▶ **Source text**:
Wednesday, June 13, 2007

OK, So I'm Not Really Angry With "Everyone"

Justin and I discussed whether Say-Nothing-Nancy was really the best therapist for me. He knows therapists who actually give advice and skills to use; kind of like wrapping up the session with a little review of what has been said and felt and then a check-for-understanding about what a person can do if a similar situation arises later. (And they always do happen again, don't they?) Justin, after all, is three weeks short of finishing his third-year of medical school and has learned about this stuff.

At first we thought maybe a more obviously wise therapist would be better for me--maybe I had maxed out Nancy's style and needed something more than, "You've learned this in cog, now put it to practice." I carry my cog skill set around like a little lifeline to hopeful normalcy (I hate that Nixon made up that word and we use it now). But then we realized that the last thing I probably need is a therapist who tries to boss me around and tell me how to live. Justin pretended to be me in the most loving way possible and quipped, "You're not the boss of me!"

Maybe a woman who just sits there and lets me be angry or sad is what I need. I haven't had a lot of places where a wide range of emotions is acceptable or a display of strong emotions is not followed by abandonment (too loving--run, too passionate--run, too angry--punish and then run). Of course, I remind myself that she takes money from me for this, but then I also remind myself that with my meager military medical insurance I'm sure she could get more money for that hour from a regular civilian patient. On the other hand, I don't appreciate the implication that my anger and frustration of yesterday was irrational--whose anger after someone dies is rational? She compared it to me being furious with that woman in cog who was pregnant and obviously an incompetent parent. Yeah, it was irrational of me to want to stab her--I didn't even know her. But I think I can be angry with the people I actually know when they're actually wrong (like Mary Lorraine or a therapist who isn't offering guidance even when I ask for it). On the other hand, I'm not really angry with my new-mom best friend because she's been swallowed into the Moby Dick of motherhood--after all, I had every intention of mailing her a card each day I was gone and I didn't even have time to write one. And I was taking care of a dying adult with a "team" of caregivers, whereas she is stuck in the house with a brand new baby and I don't know who else... except for Eric. And of course when I left messages with all my San Diego friends at 9 a.m. they were at work and couldn't contact me until later. So today I feel a little more connected. A little less than I am walking a tightrope and suddenly the safety net underneath is full of gaping holes.

But I think a person who has had a death in the family should feel angry. I know she should. Anger is part of the grief cycle. Everyone who has had even the slightest bit of training in psychology (or even read an article in a magazine) knows that.

[Data entries]
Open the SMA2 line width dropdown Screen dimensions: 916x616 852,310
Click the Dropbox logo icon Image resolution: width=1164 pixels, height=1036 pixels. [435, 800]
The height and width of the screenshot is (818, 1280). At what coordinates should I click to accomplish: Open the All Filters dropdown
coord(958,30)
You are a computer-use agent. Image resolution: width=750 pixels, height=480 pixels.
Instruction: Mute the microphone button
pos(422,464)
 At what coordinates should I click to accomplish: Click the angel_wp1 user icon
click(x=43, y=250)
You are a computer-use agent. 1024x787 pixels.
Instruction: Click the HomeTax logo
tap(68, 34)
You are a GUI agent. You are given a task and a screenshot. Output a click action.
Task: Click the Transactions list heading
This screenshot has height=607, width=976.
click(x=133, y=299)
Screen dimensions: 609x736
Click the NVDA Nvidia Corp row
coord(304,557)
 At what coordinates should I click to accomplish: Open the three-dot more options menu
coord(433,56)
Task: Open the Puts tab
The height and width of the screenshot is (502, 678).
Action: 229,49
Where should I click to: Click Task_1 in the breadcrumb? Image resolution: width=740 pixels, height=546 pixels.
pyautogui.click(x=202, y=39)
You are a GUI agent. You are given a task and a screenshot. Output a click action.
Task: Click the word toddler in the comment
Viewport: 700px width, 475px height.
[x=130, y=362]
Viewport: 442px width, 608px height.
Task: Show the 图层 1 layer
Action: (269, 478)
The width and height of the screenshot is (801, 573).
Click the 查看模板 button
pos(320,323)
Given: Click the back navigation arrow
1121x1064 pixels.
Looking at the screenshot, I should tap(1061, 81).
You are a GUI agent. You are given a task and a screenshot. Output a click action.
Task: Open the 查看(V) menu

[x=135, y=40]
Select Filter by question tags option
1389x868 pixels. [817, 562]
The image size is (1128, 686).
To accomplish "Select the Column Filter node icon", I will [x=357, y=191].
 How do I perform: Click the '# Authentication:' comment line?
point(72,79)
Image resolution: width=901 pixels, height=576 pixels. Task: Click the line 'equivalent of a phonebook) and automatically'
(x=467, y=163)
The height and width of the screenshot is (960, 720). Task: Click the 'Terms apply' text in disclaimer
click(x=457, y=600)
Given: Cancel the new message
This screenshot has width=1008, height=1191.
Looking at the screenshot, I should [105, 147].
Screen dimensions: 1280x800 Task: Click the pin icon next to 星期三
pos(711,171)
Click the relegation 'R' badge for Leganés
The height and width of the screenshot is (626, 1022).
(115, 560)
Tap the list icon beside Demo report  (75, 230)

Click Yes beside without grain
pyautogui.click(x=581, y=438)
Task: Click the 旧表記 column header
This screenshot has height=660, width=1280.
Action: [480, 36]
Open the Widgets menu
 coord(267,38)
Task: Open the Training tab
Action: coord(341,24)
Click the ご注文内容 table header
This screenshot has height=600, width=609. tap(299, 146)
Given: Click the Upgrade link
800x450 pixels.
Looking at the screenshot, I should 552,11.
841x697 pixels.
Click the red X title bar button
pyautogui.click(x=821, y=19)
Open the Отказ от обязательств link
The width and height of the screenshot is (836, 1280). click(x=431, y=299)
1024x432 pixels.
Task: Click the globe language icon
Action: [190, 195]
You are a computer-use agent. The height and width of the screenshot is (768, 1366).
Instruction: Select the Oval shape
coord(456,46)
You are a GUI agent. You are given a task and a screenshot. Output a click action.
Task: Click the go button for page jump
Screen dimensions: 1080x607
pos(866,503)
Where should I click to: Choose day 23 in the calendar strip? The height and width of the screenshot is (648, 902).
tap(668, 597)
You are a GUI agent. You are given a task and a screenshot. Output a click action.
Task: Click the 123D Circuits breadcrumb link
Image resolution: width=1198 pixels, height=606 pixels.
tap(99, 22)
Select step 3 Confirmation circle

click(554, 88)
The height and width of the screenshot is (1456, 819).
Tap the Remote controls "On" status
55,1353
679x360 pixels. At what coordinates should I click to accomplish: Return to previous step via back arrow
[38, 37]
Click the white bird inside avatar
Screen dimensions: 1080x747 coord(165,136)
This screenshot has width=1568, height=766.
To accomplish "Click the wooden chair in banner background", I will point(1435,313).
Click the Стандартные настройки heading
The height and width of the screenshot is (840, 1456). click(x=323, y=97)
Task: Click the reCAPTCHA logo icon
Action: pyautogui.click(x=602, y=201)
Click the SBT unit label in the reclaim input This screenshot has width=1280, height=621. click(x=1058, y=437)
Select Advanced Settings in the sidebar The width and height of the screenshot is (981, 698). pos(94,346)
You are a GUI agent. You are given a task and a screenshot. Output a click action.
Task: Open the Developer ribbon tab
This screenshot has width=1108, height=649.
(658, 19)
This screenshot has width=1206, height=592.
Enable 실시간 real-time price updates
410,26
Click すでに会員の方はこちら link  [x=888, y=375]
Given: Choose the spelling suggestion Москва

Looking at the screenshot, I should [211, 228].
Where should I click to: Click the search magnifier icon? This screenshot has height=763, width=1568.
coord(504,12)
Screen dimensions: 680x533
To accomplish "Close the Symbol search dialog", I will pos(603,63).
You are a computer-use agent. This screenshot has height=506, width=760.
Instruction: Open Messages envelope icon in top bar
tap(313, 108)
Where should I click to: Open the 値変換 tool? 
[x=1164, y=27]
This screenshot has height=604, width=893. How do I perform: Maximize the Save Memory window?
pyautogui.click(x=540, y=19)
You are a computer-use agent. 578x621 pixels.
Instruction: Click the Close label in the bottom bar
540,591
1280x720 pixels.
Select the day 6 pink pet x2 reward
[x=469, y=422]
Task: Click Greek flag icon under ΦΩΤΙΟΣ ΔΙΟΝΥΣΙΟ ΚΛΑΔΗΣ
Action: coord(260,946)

▶ **Questions**:
a – Rewrite the blog post from "Wednesday, June 13, 2007" to "about this stuff.", replacing "Justin" with "Daniel".
b – Answer these questions using the blog post:
(i) How far is Justin from finishing his third year of medical school?
(ii) What kind of medical insurance does the writer have?
(iii) At what time did the writer leave messages with the San Diego friends?
c – Continue the blog post from its final sentence.
The data entries are a separate body of material from the blog post.

▶ **Answers to the exercise**:
a –
Wednesday, June 13, 2007

OK, So I'm Not Really Angry With "Everyone"

Daniel and I discussed whether Say-Nothing-Nancy was really the best therapist for me. He knows therapists who actually give advice and skills to use; kind of like wrapping up the session with a little review of what has been said and felt and then a check-for-understanding about what a person can do if a similar situation arises later. (And they always do happen again, don't they?) Daniel, after all, is three weeks short of finishing his third-year of medical school and has learned about this stuff.

b –
(i) Three weeks short
(ii) Meager military medical insurance
(iii) 9 a.m.

c –
Though I'm not suffering over a great loss of someone who I knew really well, who I had a lot of great times with, who was my closest ally (remember, I only know the Toni who was difficult to understand when she spoke and who had a hard time feeding herself and who coughed a lot), I am suffering for those who did love her.

I am sad for my husband who will never be able to ask her the stories of his mother's life, who went through times with her that are harder than the average mother-son conflicts, who relied on her completely when the men in her life (pre-Mark) were walking danger zones (gambling addicts, drug addicts, mentally and physically abusive--you name it, they faced it), who will not get to have her sing happy birthday to him when he turns 33 next week, who will not get to hug her when he graduates from medical school because she inspired him and against all odds made him do his homework and stay in the Marines when he felt awful and who nursed him back to life after his amputation. I am sad for Justin whose family was mostly Toni even though she was only a shell of herself, and who wants to have ties with Mark and his biological dad Jim... who is trying to hold onto whatever family he can have that was his before he became a part of mine.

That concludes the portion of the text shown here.